### Material for this task

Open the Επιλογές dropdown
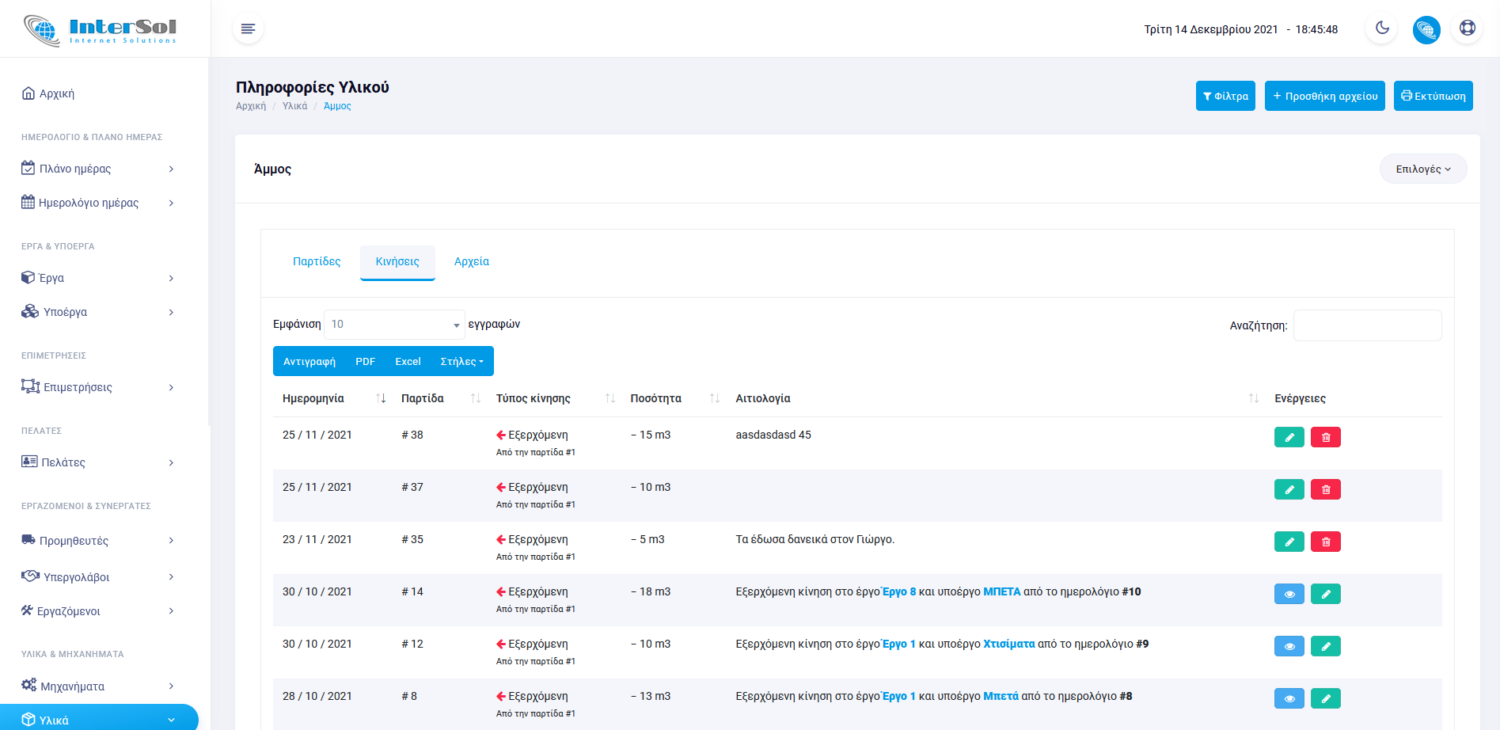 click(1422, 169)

---

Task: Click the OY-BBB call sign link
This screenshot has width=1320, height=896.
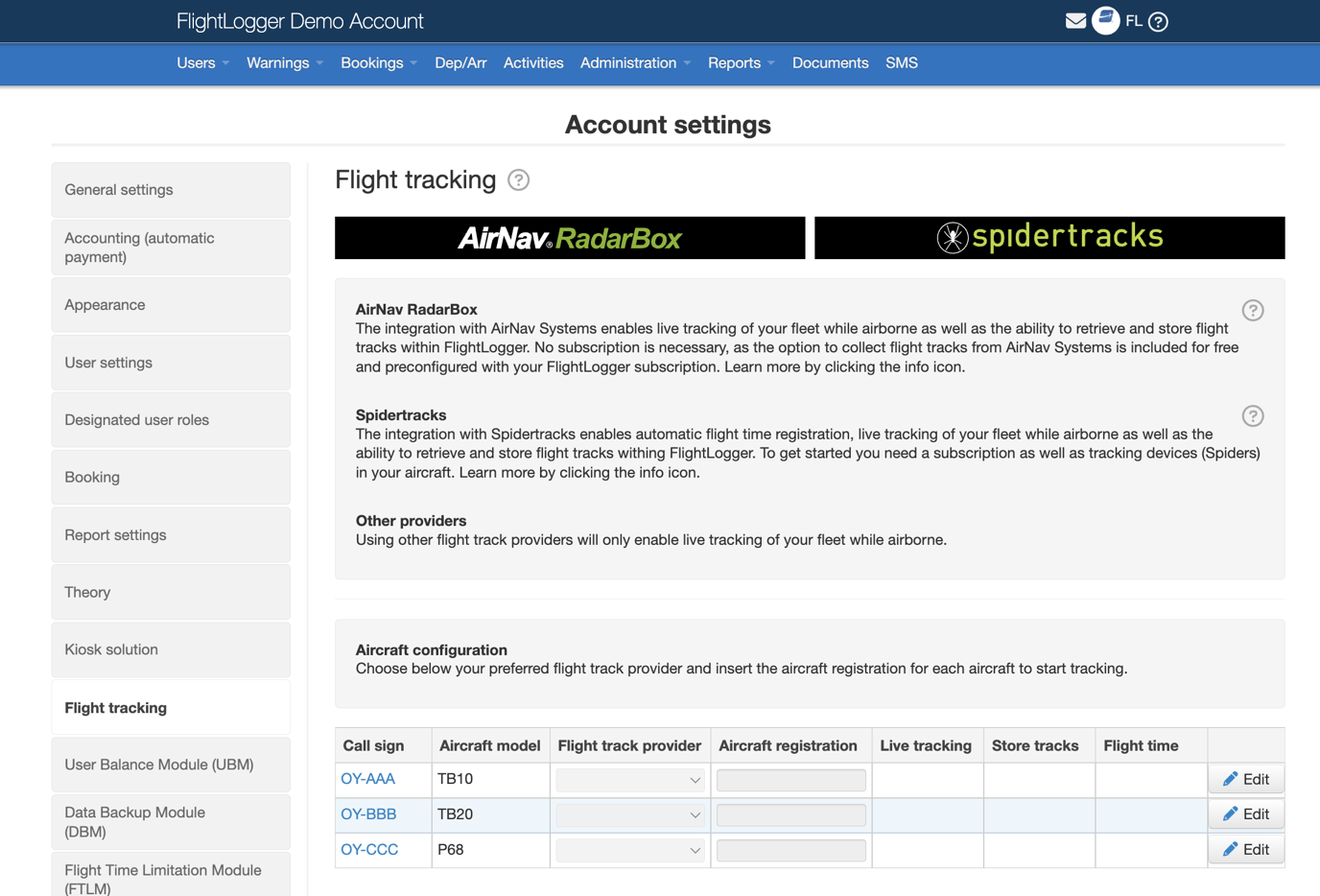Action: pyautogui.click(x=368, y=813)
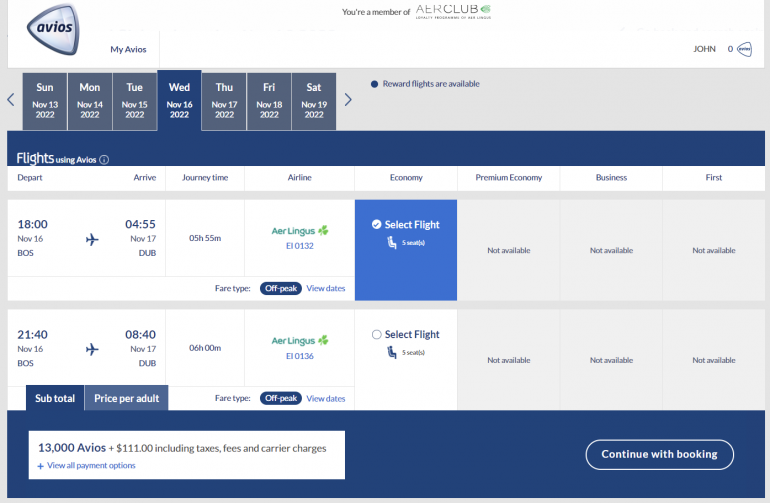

...

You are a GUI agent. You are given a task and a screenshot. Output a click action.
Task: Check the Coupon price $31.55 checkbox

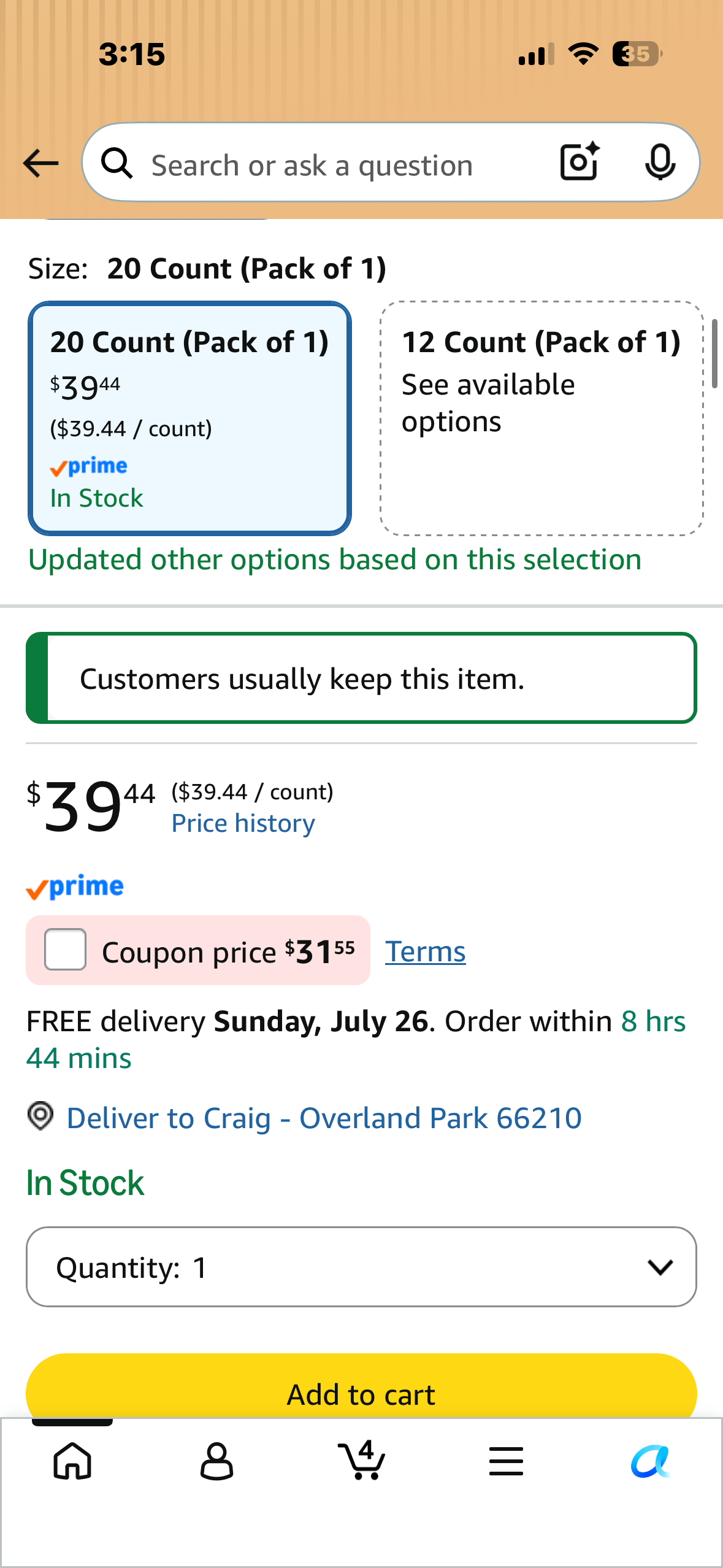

### Problem details
Look above for the line holding "You are a GUI", then set down exactly that line and every line after it up to and including the line holding "Task: Check the Coupon price $31.55 checkbox", with nothing else.

### Your solution
You are a GUI agent. You are given a task and a screenshot. Output a click action.
Task: Check the Coupon price $31.55 checkbox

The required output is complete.